→ **YOUR INSTRUCTIONS**
Copy out each line of the data below in which "will" appears.

Saved data entries
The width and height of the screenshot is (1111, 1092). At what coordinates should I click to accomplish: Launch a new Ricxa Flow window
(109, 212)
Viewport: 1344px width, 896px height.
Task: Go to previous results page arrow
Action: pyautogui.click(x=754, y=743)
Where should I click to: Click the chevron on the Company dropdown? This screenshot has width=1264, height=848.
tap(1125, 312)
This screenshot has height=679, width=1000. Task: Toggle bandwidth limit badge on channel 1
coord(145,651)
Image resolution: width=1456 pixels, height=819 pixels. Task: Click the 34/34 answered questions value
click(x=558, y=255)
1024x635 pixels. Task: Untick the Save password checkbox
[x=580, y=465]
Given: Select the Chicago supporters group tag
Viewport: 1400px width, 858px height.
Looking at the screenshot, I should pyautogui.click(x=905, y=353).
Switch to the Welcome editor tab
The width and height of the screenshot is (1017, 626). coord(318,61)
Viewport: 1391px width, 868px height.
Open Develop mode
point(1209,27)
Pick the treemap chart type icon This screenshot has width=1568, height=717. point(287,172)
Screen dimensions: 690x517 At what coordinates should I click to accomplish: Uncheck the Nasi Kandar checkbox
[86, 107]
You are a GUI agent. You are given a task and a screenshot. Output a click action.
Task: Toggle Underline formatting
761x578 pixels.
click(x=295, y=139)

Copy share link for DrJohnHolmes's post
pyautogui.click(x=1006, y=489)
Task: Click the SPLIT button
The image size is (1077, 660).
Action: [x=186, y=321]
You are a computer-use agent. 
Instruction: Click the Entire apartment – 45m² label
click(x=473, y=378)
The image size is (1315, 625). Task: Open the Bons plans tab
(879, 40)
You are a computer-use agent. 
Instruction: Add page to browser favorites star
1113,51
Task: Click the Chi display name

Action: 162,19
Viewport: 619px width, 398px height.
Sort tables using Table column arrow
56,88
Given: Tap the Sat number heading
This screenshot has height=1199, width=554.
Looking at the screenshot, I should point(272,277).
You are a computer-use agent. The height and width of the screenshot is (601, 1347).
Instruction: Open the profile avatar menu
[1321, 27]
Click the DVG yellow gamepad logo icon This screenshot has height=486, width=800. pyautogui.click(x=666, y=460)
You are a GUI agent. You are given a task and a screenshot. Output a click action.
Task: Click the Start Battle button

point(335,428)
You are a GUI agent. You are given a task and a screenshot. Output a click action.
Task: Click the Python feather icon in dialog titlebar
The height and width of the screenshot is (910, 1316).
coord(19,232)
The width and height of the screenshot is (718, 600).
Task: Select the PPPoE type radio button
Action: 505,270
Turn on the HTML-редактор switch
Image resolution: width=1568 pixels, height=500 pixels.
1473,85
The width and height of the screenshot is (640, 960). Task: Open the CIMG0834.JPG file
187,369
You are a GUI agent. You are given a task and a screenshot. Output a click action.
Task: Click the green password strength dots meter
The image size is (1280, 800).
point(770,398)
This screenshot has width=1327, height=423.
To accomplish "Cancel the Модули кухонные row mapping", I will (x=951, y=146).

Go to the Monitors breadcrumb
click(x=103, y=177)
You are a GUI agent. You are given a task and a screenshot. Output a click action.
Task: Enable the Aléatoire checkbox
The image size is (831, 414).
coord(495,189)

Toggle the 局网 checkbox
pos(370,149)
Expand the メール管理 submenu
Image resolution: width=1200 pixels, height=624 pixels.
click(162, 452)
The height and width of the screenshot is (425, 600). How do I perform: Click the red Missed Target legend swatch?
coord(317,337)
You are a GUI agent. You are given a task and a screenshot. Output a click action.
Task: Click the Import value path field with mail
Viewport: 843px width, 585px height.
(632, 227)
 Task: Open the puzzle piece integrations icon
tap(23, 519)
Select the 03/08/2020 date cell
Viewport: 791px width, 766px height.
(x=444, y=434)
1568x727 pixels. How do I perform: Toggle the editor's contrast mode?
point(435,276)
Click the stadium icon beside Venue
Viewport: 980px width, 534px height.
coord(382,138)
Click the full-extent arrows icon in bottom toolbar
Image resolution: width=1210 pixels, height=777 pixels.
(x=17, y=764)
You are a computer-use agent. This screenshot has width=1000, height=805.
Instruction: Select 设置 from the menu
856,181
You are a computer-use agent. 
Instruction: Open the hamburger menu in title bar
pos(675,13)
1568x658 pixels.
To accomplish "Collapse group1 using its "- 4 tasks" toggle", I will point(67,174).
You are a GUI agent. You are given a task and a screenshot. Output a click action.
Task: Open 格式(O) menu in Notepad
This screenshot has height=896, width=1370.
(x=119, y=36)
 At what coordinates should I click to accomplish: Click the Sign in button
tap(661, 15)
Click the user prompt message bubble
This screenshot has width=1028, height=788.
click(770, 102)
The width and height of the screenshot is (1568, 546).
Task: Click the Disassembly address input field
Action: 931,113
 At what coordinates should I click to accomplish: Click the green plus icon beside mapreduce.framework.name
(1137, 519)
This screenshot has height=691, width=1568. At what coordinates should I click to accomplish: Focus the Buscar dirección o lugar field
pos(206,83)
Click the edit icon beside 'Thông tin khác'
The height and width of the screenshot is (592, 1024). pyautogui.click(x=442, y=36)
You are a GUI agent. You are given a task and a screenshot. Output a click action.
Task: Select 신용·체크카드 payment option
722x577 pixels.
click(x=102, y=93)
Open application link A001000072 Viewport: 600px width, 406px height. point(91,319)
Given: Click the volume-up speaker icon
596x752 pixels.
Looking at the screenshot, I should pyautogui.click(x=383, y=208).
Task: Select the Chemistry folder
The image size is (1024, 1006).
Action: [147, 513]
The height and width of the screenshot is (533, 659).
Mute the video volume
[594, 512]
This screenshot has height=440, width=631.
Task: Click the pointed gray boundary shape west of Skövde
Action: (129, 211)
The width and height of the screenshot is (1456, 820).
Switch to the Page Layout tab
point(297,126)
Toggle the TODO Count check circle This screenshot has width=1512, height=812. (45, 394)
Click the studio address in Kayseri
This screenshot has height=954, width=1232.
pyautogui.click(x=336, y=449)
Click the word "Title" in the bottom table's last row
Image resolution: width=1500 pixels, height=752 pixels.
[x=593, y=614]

→ **SOLUTION TO THIS PROBLEM**
To accomplish "Cancel the Модули кухонные row mapping", I will (x=951, y=146).
To accomplish "Collapse group1 using its "- 4 tasks" toggle", I will point(67,174).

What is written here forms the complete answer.